Zeit für ein schnelleres Stück, das auch zu folgen scheint. Doch man lasse sich nicht täuschen. Die Komposition bezieht auch harmonische Kontrastflächen ein, in denen die Musiker das Tempo variieren können, allerdings ohne es in anderen Musikbereichen wie der freien Improvisation aufzulösen. Der Titel `Boviscopophobia´ ist ein Kunstwort, das die Angst meint, nur als Herdentier angesehen zu werden, ist also übertragen auf den Jazz ein Plädoyer für die künstlerische Eigenständigkeit eines jeden Spielers. Schickentanz und seine Kollegen geben dazu erfrischende Statements in den gemeinsam gestalteten Passagen ab.

Das nächste Stück `Brussels Night II´ ist ein Solostück für die Posaune, für Schickentanz verbunden mit den Erfahrungen, die er in seinen Jahren in Brüssel gemacht hat.

`Ballade des pendus´ ist auch der Titel der bekanntesten Dichtung von François Villon, die `Ballade der Gehenkten´ oder auch `Galgenvögel Ballade´, ein flammender Appell an die christliche Nächstenliebe, den Villon in der Todeszelle geschrieben hat. Hier ist es eine Tango-Reminiszenz im `alten Ton´, also ein Stück nostalgischer Ironie. Der Kriminaltango lässt grüssen. 

Es ist für einen Jazzmusiker eine alltägliche Erfahrung, dass er sich in vielen Idiomen bewegt. Schickentanz trifft seine Auswahl:

`Solitary´ ist ein Solo für die Posaune ohne besondere Effekte, die wieeine Einspiel-Etude anmutet mit einem witzigen Schluss: Der Posaunist verlässt den Raum und geht in den Keller nachdem er die Tür geräuschvoll zuschlägt.

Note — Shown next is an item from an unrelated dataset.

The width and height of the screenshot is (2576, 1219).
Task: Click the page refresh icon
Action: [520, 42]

`Abbygail´ formt einen Latin-Song ohne Worte, modern jazz, der eine Brücke zur Bossa Nova sucht.

Kammermusik + modal jazz

`Sah ein Knab ein Röslein stehn´ hat im 19. Jahrhundert Furore gemacht mit dem Text von Goethe, vertont von Franz Schubert. Seitdem zählt es zu den bekanntesten deutschen Volksliedern Doch das Original ist älter. Es erschien 1773 in einer Sammlung von Johann Gottfried Herder, die auch eine Inspiration für Goethe war.

`A taxi will come´ führt in eine klangliche Grossstadtkulisse, Autos, Martinshörner und Hupen, Lautsprecherstimme eines Muezzins. Das Ganze ist der Background für ein mehrstimmiges Posaunensolo in Akkorden mit Hilfe eines Harmonizers. Eben nächtliche Großstadt.

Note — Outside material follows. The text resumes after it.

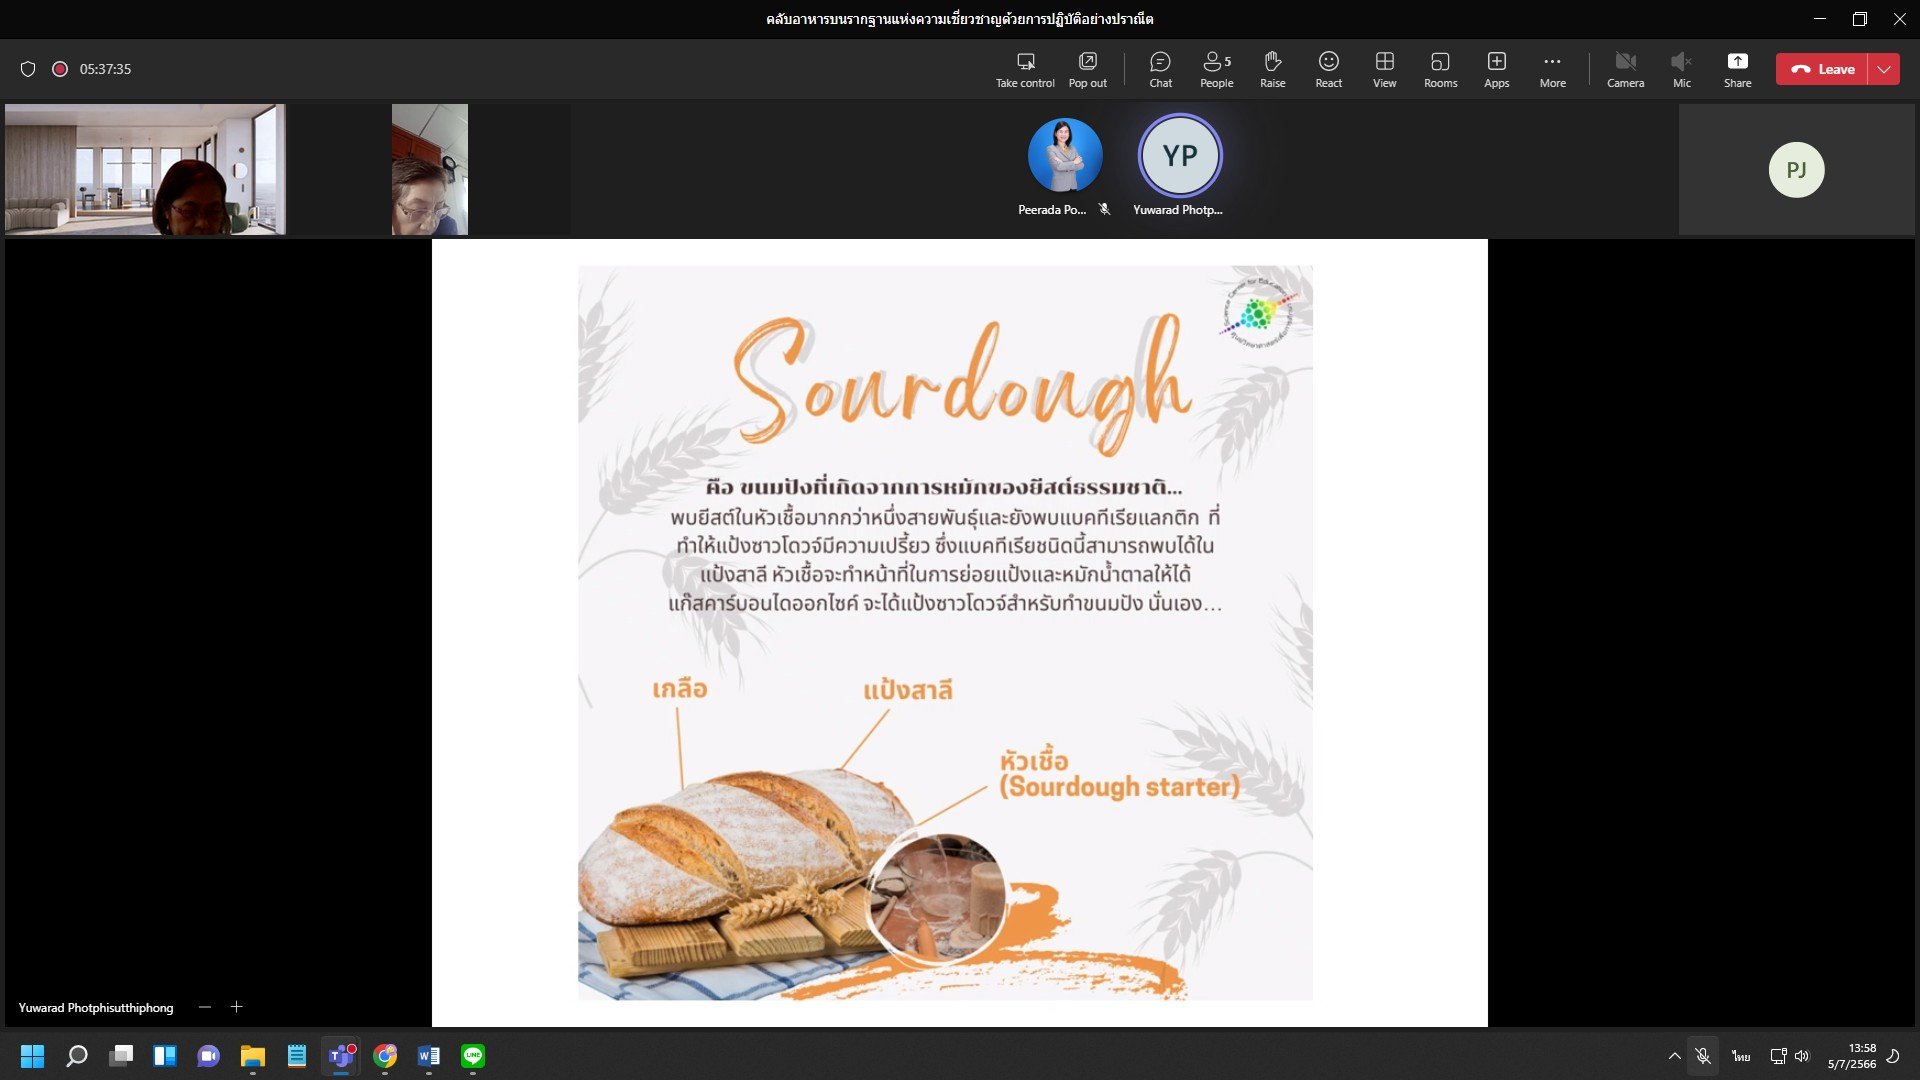Change meeting View layout
The image size is (1920, 1080).
pyautogui.click(x=1384, y=69)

`Jaune et vert´ führt von einem modalen Pedal-Bass zum Thema und lässt den Solisten alle tonalen und rhythmischen Freiheiten. Die handwerkliche Herausforderung für die Band ist das Ziel, gemeinsam am Gerüst des Stücks zu feilen.

Das Finale der CD Chimera ist ein ruhiges Stück. das den Gestus der Einleitung aufgreift und damit dem Projekt eine formale Geschlossenheit gibt. `The weight of shadow´ fasst die spielerischen Stärken der Produktion zusammen, eine konstruktive musikalische Zusammenarbeit in der genügenden Zeit, um emotional und handwerklich auf die Beiträge der Kollegen einzugehen.